Sorry for your loss; I know how tought this can be.  My brother was killed two years ago.  Like you, I wanted a way to contact him, so I became interested in lucid dreaming.  I have, in fact, had success contacting him several times.  Typically, when I am lucid, I say (with conviction)  "I want to speak to David now."  He doesn't come every time, but I have noticed that he comes when I am feeling the saddest.  Unlike a DC, he has been able to carry on extensive conversations and something about him seems 'real.'  These encounters have been very healing.  Notably, on two occasions, he has left strange clues that I was able to use to verify the veracity of the experience.  For example, once, at the end of a conversation, he kept talking about how he had be traveling in Scotland.  This didn't make sense and seemed to hinder the authenticity of the encounter.  However, later in the day, I saw an acquaintance whom I hadn't seen for several months at the store and all she could talk about is how she couldn't go to Scotland!  Hope this helps.  BTW, the first contact didn't take long at all, once I had had a couple of lucid dreams.

----------


## supreme

I'm so sorry for your pain and I'd like to say that I believe anything is
possible in dreams. I always try to keep an open mind about them.
Our own existence is so strange, nothing would really surprise me.
Some people say that spirits can visit us even while awake, so why
not in dreams as well.

----------


## bluemoon

I'm sorry to hear about your brother.  He's visiting you.  The dead have been visiting me through my dreams since I was a child.  Mostly family members, but also my husband's grandma, my cat and a Confederate Soldier when I out camping.  After all theses years I finally learned it's channeling that I experiencing.  Getting stronger too as I get older.  Think of your brother before you go to sleep.  Bet he'll visit again. :0)

----------


## Brock

I think dreams are our own head but I believe astral projection can let you speak to spirits.

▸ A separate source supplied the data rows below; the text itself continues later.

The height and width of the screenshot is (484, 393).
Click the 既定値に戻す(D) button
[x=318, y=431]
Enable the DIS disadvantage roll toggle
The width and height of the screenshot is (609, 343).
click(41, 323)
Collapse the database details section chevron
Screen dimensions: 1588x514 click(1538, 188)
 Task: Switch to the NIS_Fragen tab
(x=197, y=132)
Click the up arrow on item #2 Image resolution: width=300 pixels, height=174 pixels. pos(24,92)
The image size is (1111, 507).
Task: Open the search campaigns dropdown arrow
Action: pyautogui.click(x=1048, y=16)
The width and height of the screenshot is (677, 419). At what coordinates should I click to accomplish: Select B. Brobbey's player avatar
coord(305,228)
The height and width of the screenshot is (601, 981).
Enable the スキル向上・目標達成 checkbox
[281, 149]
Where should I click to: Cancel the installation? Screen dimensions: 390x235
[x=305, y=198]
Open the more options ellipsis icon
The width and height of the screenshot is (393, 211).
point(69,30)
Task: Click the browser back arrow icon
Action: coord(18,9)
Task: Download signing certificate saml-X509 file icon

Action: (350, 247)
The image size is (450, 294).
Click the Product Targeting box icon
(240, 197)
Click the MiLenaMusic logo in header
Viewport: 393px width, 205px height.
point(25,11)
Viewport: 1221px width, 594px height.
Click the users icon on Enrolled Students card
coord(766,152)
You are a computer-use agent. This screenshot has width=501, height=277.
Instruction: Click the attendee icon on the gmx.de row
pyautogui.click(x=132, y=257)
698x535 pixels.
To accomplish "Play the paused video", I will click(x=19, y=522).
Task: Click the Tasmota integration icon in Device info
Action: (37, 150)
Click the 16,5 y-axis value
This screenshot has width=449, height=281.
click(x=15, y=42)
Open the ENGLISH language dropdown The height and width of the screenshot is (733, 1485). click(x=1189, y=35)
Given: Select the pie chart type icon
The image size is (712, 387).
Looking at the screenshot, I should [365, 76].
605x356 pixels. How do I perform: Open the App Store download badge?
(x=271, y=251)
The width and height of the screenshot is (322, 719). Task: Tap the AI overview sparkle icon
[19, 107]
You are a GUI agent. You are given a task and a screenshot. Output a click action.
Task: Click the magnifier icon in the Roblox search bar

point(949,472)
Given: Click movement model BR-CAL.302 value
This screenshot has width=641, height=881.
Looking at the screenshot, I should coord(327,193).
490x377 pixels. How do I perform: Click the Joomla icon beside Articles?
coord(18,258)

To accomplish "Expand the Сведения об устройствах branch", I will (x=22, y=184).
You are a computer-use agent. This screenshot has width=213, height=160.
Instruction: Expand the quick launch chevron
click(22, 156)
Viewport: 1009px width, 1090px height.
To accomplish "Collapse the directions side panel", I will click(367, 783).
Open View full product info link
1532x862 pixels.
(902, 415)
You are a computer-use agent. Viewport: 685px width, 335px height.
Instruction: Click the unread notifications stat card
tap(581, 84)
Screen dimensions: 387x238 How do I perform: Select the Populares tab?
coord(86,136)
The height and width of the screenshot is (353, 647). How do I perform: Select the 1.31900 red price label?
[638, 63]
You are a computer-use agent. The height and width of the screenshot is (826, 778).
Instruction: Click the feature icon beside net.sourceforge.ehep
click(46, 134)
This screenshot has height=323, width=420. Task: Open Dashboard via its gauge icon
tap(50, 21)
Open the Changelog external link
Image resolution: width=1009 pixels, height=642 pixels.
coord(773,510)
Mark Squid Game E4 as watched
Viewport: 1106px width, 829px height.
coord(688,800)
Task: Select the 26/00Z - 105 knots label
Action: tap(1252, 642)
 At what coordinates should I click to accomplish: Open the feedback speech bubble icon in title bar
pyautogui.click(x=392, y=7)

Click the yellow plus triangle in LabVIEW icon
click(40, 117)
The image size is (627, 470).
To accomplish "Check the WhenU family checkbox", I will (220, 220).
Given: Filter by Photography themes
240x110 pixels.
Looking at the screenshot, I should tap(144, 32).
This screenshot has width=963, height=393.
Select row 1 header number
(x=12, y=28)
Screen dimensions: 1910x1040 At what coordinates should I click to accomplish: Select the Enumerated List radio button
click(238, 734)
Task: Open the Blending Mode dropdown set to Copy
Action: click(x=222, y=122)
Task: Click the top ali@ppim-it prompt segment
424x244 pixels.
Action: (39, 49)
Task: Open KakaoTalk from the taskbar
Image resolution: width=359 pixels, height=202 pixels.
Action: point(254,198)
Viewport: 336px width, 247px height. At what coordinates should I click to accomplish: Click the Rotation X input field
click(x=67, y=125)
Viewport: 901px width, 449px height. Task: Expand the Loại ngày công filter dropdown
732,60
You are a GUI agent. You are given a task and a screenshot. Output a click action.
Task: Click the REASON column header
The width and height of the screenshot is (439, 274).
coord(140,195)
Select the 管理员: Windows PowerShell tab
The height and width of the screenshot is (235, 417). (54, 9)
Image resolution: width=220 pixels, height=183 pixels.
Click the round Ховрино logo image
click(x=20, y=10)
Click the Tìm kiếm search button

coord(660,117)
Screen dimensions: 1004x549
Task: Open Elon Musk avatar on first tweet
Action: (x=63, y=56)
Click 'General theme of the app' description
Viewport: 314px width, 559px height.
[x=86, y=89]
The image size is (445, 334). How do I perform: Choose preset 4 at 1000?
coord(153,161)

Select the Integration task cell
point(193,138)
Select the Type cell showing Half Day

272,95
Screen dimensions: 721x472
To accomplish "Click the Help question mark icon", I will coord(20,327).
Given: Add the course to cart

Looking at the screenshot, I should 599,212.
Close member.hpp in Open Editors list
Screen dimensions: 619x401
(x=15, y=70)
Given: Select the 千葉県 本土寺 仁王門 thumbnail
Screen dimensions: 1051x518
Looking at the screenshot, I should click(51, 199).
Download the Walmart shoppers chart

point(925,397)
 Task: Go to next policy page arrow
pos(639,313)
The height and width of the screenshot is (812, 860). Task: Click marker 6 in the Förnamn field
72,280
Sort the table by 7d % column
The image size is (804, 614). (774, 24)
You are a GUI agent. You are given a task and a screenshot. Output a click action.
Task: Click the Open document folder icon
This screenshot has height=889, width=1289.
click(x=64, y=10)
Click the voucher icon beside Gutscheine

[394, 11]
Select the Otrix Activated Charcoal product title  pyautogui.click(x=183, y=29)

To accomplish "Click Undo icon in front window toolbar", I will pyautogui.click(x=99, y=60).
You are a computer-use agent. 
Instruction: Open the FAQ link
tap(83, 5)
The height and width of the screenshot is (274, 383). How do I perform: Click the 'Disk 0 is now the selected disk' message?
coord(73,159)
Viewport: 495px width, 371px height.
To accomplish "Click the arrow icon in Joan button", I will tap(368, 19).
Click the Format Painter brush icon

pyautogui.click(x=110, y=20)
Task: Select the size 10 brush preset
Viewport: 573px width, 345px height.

Keep hope  :smiley:

----------


## ThisWitheredMan

Basically, people believe one way or the other, but no one KNOWS. We ultimately have no idea what is possible within dreams. If you experience talking to your brother, how can you be sure it wasn't real? How can you be sure it was? Ultimately it's up to you to decide either way. If you truly want to contact your brother in a dream, then do so, and you have done so. Only you can determine if it was "real" or not.

----------


## ball4184

try astral projection

sorry for your loss  :Sad:

----------


## Robd

I've had several dreams about my older brother who also recently died. I've had so many that when I talk to him I actually ask him if he's really alive right now and he always has a very convincing explanation. I'm not sure if I believe it's really my brother in the dream (sorry) but I guess it would make it a possibility.

----------


## Povlovich

Sorry to hear about that bro. I have talked to my dead great grandmother in a LD, it was a beautiful experience. I woke up laughing/crying, it was awesome. I suggest it, definitely. It seems to help with the grieving process to "see" them one more time, even if it's just in your head, it seems real.

----------